Por otra parte, el costo político de la represión es hoy más alto que antes. Las comisiones de derechos humanos y las ONG nacionales y extranjeras que vigilan la acción de los aparatos represores del Estado no estaban presentes en el 68, el 71 o a lo largo de la "guerra sucia" de la época. Por ello, hoy es menos difícil que el ciudadano de a pie, y no sólo las minorías radicales, vea en los movimientos sociales una forma viable de participación política.
La crisis de representación. Sí los partidos políticos fueran lo que se supone debían ser -organizaciones que recogen las demandas sociales y las transforman en políticas- los movimientos sociales no tendrían razón de ser. Sin embargo, como en el México de hoy los partidos a duras penas se representan a sí mismos, hay un campo enorme para nuevos movimientos sociales como una forma más directa de representación. Y si a la ausencia de canales efectivos para presentar demandas se le une una economía incapaz de proveer empleo y movilidad social, pues entonces más fértil aún es el campo para continuar con esa tradición mexicana que son los movimientos sociales.

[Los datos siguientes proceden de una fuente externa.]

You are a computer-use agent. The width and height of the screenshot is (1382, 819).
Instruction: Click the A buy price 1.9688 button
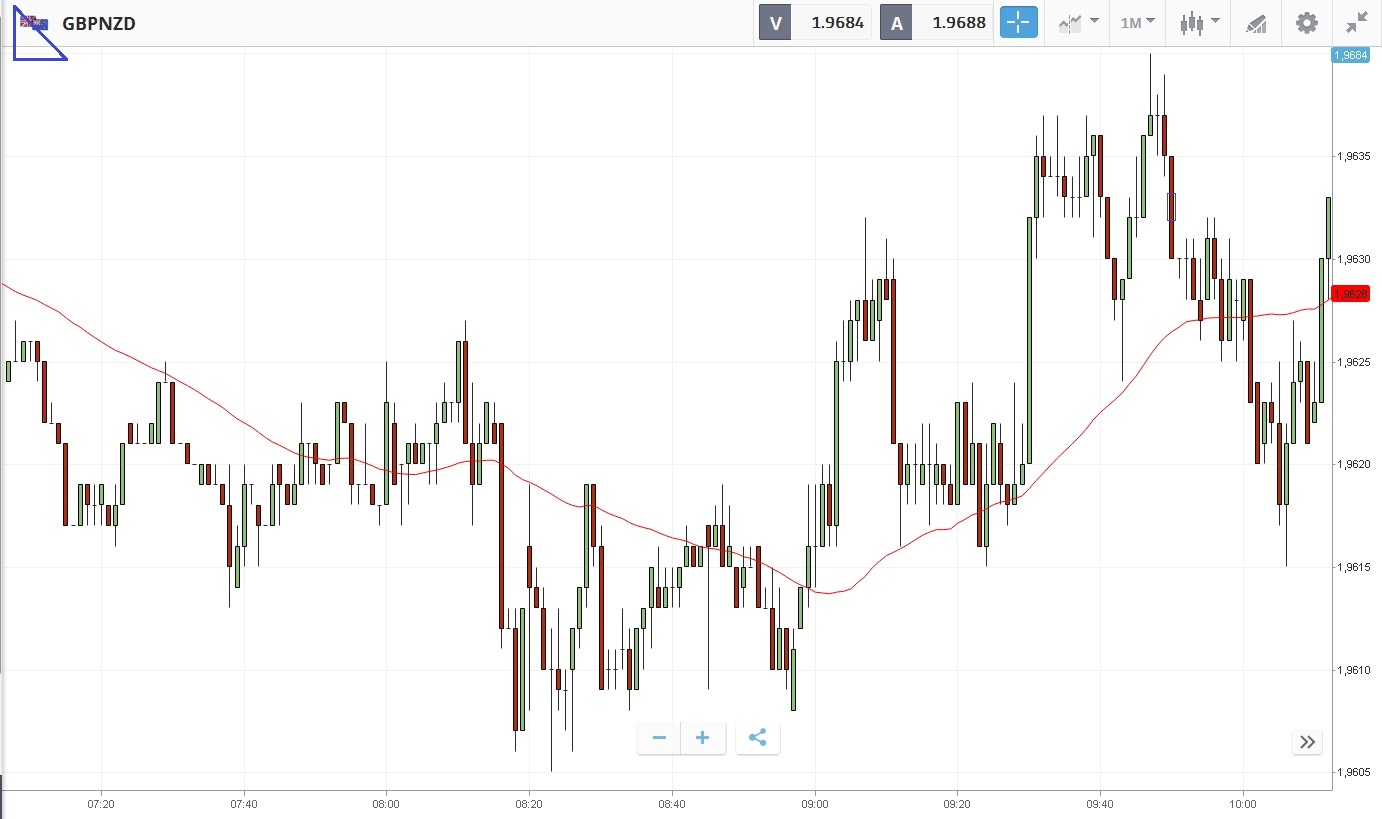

Conclusión. Históricamente, las movilizaciones de protesta han sido uno de los instrumentos importantes del cambio político, social, económico y cultural de México. Nada hace suponer que en el futuro inmediato no vayan a seguir jugando ese papel. Es más, en principio, tal forma de hacer política tiene más posibilidades de acción y desarrollo en la actualidad que en el pasado.
RESUMEN: "La historia política de México no se entiende sin sus movimientos sociales. Y quizá tampoco su futuro".